• RECORDS
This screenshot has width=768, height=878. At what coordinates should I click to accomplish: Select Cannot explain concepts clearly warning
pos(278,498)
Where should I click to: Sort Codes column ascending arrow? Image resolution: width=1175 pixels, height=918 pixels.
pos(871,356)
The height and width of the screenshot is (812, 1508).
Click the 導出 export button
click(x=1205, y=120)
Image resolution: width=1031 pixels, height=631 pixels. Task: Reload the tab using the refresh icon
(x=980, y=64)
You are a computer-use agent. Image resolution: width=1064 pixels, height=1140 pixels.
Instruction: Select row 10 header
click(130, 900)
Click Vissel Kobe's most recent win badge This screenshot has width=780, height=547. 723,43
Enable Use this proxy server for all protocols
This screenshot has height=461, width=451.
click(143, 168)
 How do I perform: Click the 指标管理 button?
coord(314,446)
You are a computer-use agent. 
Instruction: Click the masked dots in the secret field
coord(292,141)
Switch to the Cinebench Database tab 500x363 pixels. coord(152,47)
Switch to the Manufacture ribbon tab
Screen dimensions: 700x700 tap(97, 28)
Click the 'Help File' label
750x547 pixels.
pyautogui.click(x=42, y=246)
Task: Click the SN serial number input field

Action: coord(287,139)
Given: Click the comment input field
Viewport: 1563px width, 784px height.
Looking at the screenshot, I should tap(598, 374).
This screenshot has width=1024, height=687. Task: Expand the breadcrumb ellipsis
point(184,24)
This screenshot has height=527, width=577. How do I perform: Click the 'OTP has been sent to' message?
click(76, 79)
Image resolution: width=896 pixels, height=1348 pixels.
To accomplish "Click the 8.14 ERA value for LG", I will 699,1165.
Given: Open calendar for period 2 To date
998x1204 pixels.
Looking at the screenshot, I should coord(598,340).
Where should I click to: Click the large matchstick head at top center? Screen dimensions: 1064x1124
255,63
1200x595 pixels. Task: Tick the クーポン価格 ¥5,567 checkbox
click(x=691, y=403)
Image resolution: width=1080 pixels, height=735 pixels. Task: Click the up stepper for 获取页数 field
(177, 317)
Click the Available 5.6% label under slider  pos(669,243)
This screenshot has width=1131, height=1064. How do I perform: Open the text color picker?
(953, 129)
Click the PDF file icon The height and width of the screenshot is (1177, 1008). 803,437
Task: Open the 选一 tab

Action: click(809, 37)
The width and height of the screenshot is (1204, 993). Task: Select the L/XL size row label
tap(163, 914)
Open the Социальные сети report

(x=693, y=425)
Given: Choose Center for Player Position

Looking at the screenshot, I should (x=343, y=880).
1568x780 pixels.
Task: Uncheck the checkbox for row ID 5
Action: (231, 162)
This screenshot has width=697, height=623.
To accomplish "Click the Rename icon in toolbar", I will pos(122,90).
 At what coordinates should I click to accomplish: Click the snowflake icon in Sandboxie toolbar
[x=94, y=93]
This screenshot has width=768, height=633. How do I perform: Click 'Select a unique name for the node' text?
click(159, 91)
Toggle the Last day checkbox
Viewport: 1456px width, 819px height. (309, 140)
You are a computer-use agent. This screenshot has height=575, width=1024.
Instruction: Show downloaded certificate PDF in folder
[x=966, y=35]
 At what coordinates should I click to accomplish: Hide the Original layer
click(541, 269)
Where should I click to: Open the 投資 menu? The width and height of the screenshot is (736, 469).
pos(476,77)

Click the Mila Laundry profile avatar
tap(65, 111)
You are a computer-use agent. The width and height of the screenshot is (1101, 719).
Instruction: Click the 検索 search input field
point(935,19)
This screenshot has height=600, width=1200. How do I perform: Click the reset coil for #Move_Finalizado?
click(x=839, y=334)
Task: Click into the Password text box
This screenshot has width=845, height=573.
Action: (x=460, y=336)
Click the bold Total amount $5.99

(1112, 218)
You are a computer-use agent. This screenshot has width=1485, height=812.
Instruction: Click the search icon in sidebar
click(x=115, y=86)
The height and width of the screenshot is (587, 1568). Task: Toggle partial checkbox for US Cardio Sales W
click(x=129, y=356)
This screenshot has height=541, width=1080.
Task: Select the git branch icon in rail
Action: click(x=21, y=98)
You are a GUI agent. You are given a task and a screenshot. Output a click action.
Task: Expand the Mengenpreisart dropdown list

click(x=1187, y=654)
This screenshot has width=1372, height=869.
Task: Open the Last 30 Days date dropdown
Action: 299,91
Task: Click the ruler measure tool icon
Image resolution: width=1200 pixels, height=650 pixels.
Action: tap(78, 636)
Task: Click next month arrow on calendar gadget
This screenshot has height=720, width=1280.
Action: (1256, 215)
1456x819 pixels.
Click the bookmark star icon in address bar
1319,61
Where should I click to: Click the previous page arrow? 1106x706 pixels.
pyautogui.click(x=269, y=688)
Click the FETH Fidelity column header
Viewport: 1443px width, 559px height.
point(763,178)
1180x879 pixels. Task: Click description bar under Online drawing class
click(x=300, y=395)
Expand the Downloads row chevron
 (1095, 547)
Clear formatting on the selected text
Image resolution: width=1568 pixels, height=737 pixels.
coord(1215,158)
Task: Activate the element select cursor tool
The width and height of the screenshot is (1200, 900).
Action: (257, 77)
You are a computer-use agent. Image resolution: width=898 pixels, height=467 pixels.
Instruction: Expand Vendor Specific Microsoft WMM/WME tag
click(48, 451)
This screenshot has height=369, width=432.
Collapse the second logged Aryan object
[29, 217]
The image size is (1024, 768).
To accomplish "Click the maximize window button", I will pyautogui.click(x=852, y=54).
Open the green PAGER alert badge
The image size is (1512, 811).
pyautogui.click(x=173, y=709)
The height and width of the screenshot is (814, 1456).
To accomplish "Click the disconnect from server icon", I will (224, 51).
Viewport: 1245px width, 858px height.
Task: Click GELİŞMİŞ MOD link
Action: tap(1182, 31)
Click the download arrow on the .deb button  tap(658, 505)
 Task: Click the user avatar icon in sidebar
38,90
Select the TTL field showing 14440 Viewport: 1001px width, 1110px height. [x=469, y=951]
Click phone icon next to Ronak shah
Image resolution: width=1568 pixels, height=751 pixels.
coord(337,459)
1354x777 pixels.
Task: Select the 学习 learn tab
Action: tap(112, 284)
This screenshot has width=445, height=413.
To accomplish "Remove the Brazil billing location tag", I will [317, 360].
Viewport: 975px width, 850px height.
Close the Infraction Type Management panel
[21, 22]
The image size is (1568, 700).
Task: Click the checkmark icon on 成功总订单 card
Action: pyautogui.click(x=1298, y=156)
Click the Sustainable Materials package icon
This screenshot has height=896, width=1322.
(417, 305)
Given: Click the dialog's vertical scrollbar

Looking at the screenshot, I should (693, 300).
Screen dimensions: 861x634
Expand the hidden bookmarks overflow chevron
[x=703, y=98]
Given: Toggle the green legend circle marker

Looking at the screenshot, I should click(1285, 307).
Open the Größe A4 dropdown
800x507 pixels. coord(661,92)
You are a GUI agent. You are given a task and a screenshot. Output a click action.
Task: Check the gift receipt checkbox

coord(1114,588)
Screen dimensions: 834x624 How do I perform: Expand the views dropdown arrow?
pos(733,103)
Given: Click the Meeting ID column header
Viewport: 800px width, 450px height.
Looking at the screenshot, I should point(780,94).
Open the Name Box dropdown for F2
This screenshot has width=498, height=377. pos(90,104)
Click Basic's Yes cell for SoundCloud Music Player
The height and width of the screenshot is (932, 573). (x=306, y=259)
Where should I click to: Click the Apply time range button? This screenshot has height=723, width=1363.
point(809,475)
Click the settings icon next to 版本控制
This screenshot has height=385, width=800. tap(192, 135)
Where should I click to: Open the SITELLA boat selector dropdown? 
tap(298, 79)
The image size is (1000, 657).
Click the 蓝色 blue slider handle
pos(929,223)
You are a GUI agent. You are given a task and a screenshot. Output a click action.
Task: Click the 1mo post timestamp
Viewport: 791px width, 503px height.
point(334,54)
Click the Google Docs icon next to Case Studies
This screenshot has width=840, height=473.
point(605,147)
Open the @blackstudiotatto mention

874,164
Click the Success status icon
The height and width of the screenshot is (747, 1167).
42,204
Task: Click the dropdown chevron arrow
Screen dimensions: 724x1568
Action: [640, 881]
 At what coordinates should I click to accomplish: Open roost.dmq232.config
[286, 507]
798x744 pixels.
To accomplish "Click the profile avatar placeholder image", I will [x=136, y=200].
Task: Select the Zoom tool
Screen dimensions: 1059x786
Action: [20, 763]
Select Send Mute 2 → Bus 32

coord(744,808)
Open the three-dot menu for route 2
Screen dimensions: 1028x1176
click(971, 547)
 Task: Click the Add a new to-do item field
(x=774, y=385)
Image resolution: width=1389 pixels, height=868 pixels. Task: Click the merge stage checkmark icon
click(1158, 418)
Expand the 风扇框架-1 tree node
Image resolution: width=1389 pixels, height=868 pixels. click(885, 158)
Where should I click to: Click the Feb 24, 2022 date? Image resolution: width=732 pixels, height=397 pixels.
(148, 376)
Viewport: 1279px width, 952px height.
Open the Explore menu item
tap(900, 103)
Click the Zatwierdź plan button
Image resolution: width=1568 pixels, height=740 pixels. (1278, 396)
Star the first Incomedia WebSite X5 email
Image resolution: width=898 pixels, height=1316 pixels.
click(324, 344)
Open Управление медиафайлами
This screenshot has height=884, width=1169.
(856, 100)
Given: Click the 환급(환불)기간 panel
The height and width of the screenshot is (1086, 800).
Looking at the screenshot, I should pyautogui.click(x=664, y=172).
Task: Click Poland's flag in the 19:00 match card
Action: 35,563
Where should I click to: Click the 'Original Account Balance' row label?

• WHAT TO PRODUCE
Write out the lines as a numbered list, leaving out any blank lines, starting with the line that contains "Task: Click the Add a new to-do item field" and continuing to the end of the lines.

• THE COMPLETED TASK
1.  Task: Click the Add a new to-do item field
2. (x=774, y=385)
3. Image resolution: width=1389 pixels, height=868 pixels. Task: Click the merge stage checkmark icon
4. click(1158, 418)
5. Expand the 风扇框架-1 tree node
6. Image resolution: width=1389 pixels, height=868 pixels. click(885, 158)
7. Where should I click to: Click the Feb 24, 2022 date? Image resolution: width=732 pixels, height=397 pixels.
8. (148, 376)
9. Viewport: 1279px width, 952px height.
10. Open the Explore menu item
11. tap(900, 103)
12. Click the Zatwierdź plan button
13. Image resolution: width=1568 pixels, height=740 pixels. (1278, 396)
14. Star the first Incomedia WebSite X5 email
15. Image resolution: width=898 pixels, height=1316 pixels.
16. click(324, 344)
17. Open Управление медиафайлами
18. This screenshot has height=884, width=1169.
19. (856, 100)
20. Given: Click the 환급(환불)기간 panel
21. The height and width of the screenshot is (1086, 800).
22. Looking at the screenshot, I should pyautogui.click(x=664, y=172).
23. Task: Click Poland's flag in the 19:00 match card
24. Action: 35,563
25. Where should I click to: Click the 'Original Account Balance' row label?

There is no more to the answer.